Integrating a Complex Exponential Function

Suppose $w=\exp(2i\pi/3)$. How would I go about integrating

$$\int\frac{3dx}{e^x+e^{wx}+e^{w^2x}}$$

Is there a transformation i can use? This is an entire function; there is no $x$ that will produce poles. If I said that

$$\frac{3}{e^x+e^{wx}+e^{w^2x}}=\sum_{n=0}^\infty A_{3n}\frac{x^{3n}}{(3n)!}$$

Then can’t I say that

$$\int\frac{3dx}{e^x+e^{wx}+e^{w^2x}}=\int \sum_{n=0}^\infty A_{3n}\frac{x^{3n}}{(3n)!}=\sum_{n=0}^\infty A_{3n}\int\frac{x^{3n}}{(3n)!}=\sum_{n=0}^\infty A_{3n}\frac{x^{3n+1}}{(3n+1)!}$$

But this wont give me information regarding the generating function I need. Any suggestions?

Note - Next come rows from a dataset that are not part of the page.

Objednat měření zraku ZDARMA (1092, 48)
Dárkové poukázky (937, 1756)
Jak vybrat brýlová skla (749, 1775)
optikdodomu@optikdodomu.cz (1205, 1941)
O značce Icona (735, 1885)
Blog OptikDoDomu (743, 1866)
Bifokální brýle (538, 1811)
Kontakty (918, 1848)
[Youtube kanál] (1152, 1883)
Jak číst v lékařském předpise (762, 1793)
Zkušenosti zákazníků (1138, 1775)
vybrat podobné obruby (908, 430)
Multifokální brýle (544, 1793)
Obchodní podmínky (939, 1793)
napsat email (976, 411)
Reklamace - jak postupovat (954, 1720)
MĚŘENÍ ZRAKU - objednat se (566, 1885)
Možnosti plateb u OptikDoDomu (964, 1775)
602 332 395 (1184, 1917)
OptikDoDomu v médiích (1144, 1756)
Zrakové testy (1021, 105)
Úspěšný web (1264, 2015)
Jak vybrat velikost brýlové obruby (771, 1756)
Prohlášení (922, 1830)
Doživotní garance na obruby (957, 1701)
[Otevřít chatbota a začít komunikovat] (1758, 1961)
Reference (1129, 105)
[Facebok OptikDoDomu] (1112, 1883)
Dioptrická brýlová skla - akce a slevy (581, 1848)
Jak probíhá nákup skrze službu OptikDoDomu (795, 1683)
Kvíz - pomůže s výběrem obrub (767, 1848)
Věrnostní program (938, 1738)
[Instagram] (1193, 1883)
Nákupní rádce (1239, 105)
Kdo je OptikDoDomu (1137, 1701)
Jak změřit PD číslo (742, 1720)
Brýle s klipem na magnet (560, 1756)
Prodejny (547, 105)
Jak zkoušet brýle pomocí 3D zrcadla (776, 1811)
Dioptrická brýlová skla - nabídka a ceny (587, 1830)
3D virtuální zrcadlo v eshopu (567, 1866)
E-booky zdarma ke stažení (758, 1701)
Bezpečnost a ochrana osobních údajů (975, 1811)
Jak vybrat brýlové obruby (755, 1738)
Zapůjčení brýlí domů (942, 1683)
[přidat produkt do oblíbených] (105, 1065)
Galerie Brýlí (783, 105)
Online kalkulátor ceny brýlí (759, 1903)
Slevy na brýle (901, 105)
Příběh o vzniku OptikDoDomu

Solutions Collecting From Web of "Integrating a Complex Exponential Function"

Well, I bet you are aware of the identity:
$$\frac{e^x+e^{\omega x}+e^{\omega^2 x}}{3}=\sum_{n\geq 0}\frac{x^{3n}}{(3n)!}\tag{1}$$
hence by assuming
$$ \frac{3}{e^{x}+e^{\omega x}+e^{\omega^2 x}}=\sum_{n\geq 0}A_{3n} \frac{x^{3n}}{(3n)!} \tag{2}$$
and considering the Cauchy product of $(1)$ and $(2)$ we get $A_0=1$ and
$$ \sum_{n=0}^{m}\binom{3m}{3n}A_{3n} = 0,\tag{3}$$
so our coefficients can be computed by recursion and they give a generalization of Bernoulli numbers. Continuing the analogy, since integrals like $\int_{0}^{+\infty}\frac{dx}{\cosh x}\,dx$ and $\int_{0}^{+\infty}\frac{x^k\,dx}{\sinh x}\,dx$ are related with the Riemann $\zeta$ function, my bet is that your integral is related with another $\zeta$-function, the Epstein zeta function.